From: Aneesh Kumar K V <aneesh.kumar@linux.ibm.com>
To: Albert Huang <huangjie.albert@bytedance.com>, mike.kravetz@oracle.com
Cc: Jonathan Corbet <corbet@lwn.net>,
Muchun Song <songmuchun@bytedance.com>,
Andrew Morton <akpm@linux-foundation.org>,
linux-doc@vger.kernel.org, linux-kernel@vger.kernel.org,
linux-mm@kvack.org
Subject: Re: [PATCH v2] mm: hugetlb: support for shared memory policy
Date: Wed, 19 Oct 2022 17:19:05 +0530 [thread overview]

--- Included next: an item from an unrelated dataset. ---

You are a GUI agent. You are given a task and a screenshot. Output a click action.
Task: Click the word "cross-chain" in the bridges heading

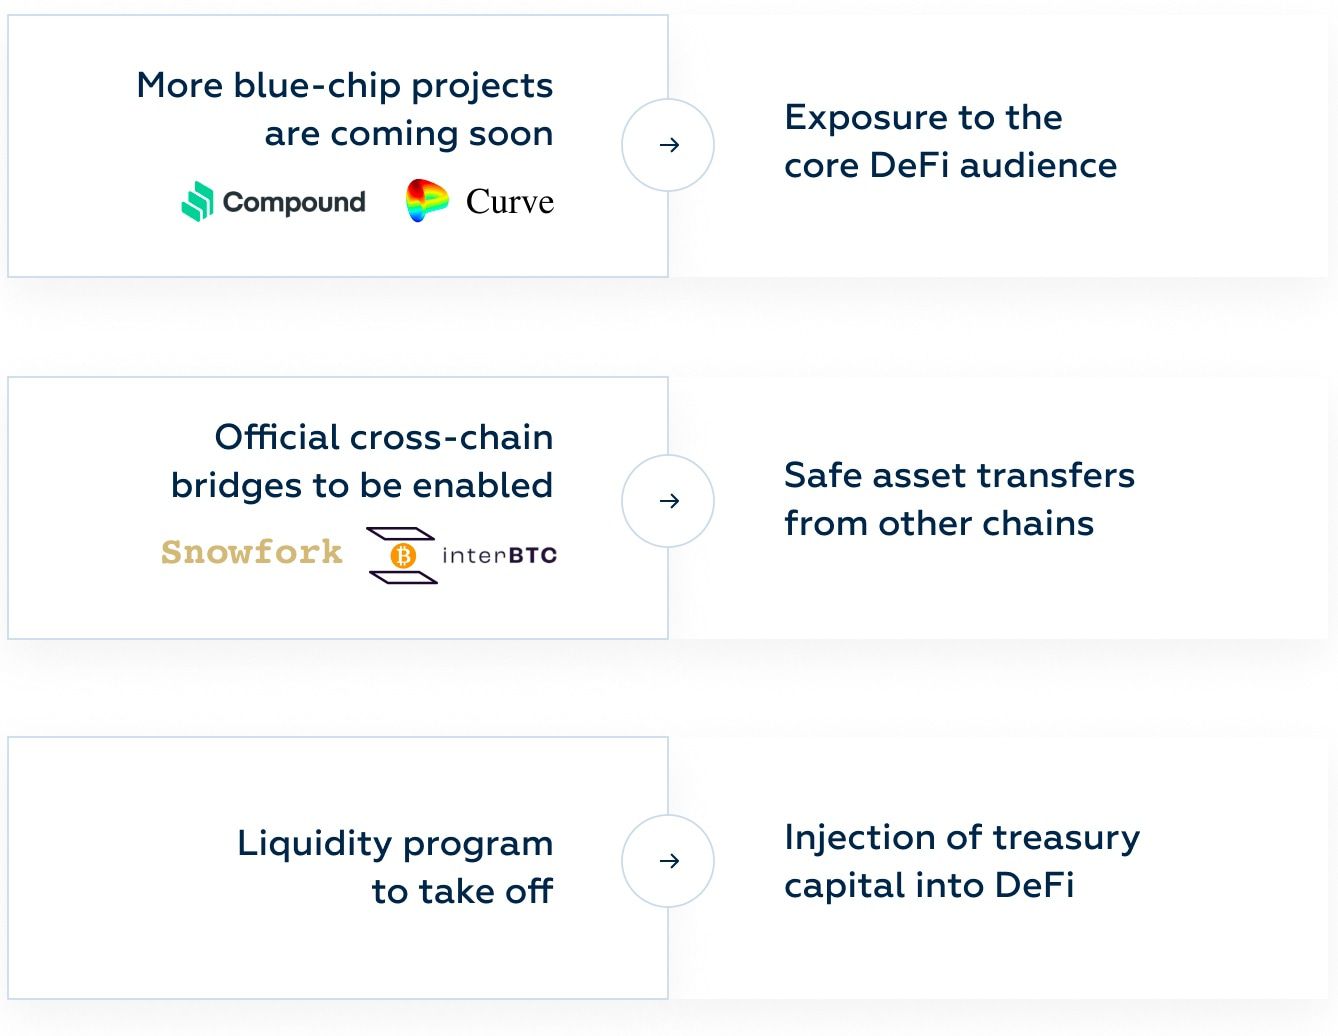tap(452, 438)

Message-ID: <e391aeec-08b6-12e4-42e1-e556860e49c5@linux.ibm.com> (raw)
In-Reply-To: <20221019092928.44146-1-huangjie.albert@bytedance.com>
On 10/19/22 2:59 PM, Albert Huang wrote:
> From: "huangjie.albert" <huangjie.albert@bytedance.com>
>
> implement get/set_policy for hugetlb_vm_ops to support the shared policy
> This ensures that the mempolicy of all processes sharing this huge page
> file is consistent.
>
> In some scenarios where huge pages are shared:
> if we need to limit the memory usage of vm within node0, so I set qemu's
> mempilciy bind to node0, but if there is a process (such as virtiofsd)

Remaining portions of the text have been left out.